** RECORDED INFORMATION follows **

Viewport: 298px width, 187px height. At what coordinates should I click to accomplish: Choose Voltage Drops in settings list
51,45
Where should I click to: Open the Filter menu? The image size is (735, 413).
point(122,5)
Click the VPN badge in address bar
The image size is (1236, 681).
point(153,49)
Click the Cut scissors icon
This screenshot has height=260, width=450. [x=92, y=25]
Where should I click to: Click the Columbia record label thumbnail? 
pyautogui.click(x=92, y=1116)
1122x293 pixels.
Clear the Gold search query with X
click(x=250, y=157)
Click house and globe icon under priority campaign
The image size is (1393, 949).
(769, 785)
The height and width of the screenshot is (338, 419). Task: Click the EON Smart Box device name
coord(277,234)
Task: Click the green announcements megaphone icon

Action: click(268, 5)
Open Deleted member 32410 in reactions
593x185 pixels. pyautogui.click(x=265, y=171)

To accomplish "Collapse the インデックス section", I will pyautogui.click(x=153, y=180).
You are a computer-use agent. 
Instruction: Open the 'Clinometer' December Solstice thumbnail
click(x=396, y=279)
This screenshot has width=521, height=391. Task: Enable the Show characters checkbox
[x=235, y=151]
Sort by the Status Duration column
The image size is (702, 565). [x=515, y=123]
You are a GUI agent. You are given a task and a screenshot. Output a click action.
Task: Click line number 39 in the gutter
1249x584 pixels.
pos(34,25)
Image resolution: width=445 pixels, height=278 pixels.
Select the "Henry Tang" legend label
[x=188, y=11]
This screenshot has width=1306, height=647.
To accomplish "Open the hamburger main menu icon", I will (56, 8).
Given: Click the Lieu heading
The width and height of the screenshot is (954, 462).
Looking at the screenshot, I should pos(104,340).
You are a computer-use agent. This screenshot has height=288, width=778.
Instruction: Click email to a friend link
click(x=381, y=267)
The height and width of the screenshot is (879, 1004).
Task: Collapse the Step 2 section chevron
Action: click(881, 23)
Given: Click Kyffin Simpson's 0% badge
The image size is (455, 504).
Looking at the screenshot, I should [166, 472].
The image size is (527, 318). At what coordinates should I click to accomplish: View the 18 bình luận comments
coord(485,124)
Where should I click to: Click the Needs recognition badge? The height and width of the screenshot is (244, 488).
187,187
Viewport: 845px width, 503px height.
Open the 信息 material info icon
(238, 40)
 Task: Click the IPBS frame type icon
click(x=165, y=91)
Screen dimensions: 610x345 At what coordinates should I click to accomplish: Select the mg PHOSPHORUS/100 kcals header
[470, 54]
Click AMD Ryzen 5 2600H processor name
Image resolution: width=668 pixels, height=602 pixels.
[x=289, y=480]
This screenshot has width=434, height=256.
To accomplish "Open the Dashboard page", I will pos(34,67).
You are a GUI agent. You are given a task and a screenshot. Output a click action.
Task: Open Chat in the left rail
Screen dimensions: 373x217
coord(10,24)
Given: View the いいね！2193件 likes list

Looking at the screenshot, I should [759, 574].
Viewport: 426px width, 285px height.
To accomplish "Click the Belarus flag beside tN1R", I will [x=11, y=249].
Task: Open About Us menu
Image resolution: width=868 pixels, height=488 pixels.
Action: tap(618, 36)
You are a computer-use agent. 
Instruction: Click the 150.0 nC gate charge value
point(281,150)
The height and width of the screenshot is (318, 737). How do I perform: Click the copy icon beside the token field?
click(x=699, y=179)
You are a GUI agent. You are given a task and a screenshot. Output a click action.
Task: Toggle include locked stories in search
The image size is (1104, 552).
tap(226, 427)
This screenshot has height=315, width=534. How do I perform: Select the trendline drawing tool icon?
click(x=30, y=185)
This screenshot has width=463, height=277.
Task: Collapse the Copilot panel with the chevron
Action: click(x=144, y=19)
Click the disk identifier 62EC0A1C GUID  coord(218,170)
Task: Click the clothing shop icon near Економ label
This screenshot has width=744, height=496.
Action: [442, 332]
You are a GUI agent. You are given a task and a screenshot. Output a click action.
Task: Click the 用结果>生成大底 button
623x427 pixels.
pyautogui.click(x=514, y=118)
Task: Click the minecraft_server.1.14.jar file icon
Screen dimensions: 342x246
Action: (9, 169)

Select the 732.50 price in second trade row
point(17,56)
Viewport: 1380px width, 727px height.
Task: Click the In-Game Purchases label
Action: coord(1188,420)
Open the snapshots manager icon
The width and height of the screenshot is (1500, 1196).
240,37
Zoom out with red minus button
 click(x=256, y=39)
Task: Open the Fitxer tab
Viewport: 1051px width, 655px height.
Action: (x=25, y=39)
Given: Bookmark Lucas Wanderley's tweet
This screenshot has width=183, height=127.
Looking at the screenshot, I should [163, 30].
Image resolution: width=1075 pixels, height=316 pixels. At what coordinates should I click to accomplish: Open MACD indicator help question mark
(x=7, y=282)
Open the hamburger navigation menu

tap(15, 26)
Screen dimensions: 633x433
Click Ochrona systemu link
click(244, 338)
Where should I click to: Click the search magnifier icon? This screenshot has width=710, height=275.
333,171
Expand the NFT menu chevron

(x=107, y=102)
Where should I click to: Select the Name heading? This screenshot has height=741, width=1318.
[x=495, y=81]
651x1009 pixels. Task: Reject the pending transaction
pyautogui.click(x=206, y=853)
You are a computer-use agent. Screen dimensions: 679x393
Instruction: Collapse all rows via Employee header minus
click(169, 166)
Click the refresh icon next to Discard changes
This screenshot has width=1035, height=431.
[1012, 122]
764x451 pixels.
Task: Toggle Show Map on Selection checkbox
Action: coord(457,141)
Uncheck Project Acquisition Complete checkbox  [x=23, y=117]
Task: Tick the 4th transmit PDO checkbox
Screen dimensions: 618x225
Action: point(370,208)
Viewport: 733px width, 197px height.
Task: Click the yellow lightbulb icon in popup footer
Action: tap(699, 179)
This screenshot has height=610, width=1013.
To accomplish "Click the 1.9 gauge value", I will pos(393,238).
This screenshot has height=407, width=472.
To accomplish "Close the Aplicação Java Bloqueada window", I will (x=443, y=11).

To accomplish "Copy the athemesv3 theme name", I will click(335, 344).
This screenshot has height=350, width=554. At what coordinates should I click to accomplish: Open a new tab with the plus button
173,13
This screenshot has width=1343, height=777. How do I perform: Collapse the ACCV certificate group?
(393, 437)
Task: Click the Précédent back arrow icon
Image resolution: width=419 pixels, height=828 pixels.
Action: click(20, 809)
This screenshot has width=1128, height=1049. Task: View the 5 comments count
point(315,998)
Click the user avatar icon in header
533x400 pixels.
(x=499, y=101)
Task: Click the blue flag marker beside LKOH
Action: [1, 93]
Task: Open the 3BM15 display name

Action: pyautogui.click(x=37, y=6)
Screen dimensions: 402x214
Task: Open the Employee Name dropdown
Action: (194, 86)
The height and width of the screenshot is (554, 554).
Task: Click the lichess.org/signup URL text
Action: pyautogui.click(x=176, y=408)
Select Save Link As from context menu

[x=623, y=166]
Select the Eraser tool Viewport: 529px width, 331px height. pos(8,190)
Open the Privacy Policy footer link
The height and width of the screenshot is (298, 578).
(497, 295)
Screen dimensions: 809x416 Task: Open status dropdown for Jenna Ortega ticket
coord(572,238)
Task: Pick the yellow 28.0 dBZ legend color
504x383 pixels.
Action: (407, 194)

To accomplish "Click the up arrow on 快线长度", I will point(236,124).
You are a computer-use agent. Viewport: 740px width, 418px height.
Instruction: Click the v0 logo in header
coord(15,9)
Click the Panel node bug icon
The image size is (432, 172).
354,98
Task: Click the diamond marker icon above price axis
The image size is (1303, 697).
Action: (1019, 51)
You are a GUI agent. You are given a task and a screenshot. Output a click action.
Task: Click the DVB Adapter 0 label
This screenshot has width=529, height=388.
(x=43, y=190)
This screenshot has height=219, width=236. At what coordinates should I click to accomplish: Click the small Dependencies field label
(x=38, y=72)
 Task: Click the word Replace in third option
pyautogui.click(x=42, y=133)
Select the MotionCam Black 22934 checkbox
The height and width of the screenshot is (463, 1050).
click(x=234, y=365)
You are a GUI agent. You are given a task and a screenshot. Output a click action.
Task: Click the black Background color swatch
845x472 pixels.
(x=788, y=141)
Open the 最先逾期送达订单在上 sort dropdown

** End of RECORDED INFORMATION **

== EXERCISE DIRECTIONS ==
The answer must hold exactly the lines of the entries above, from the first line through the line that contains "You are a computer-use agent. This", and no others.

== RESULT OF THIS EXERCISE ==
Viewport: 298px width, 187px height. At what coordinates should I click to accomplish: Choose Voltage Drops in settings list
51,45
Where should I click to: Open the Filter menu? The image size is (735, 413).
point(122,5)
Click the VPN badge in address bar
The image size is (1236, 681).
point(153,49)
Click the Cut scissors icon
This screenshot has height=260, width=450. [x=92, y=25]
Where should I click to: Click the Columbia record label thumbnail? 
pyautogui.click(x=92, y=1116)
1122x293 pixels.
Clear the Gold search query with X
click(x=250, y=157)
Click house and globe icon under priority campaign
The image size is (1393, 949).
(769, 785)
The height and width of the screenshot is (338, 419). Task: Click the EON Smart Box device name
coord(277,234)
Task: Click the green announcements megaphone icon

Action: click(268, 5)
Open Deleted member 32410 in reactions
593x185 pixels. pyautogui.click(x=265, y=171)

To accomplish "Collapse the インデックス section", I will pyautogui.click(x=153, y=180).
You are a computer-use agent. 
Instruction: Open the 'Clinometer' December Solstice thumbnail
click(x=396, y=279)
This screenshot has width=521, height=391. Task: Enable the Show characters checkbox
[x=235, y=151]
Sort by the Status Duration column
The image size is (702, 565). [x=515, y=123]
You are a GUI agent. You are given a task and a screenshot. Output a click action.
Task: Click line number 39 in the gutter
1249x584 pixels.
pos(34,25)
Image resolution: width=445 pixels, height=278 pixels.
Select the "Henry Tang" legend label
[x=188, y=11]
This screenshot has width=1306, height=647.
To accomplish "Open the hamburger main menu icon", I will (56, 8).
Given: Click the Lieu heading
The width and height of the screenshot is (954, 462).
Looking at the screenshot, I should pos(104,340).
You are a computer-use agent. This screenshot has height=288, width=778.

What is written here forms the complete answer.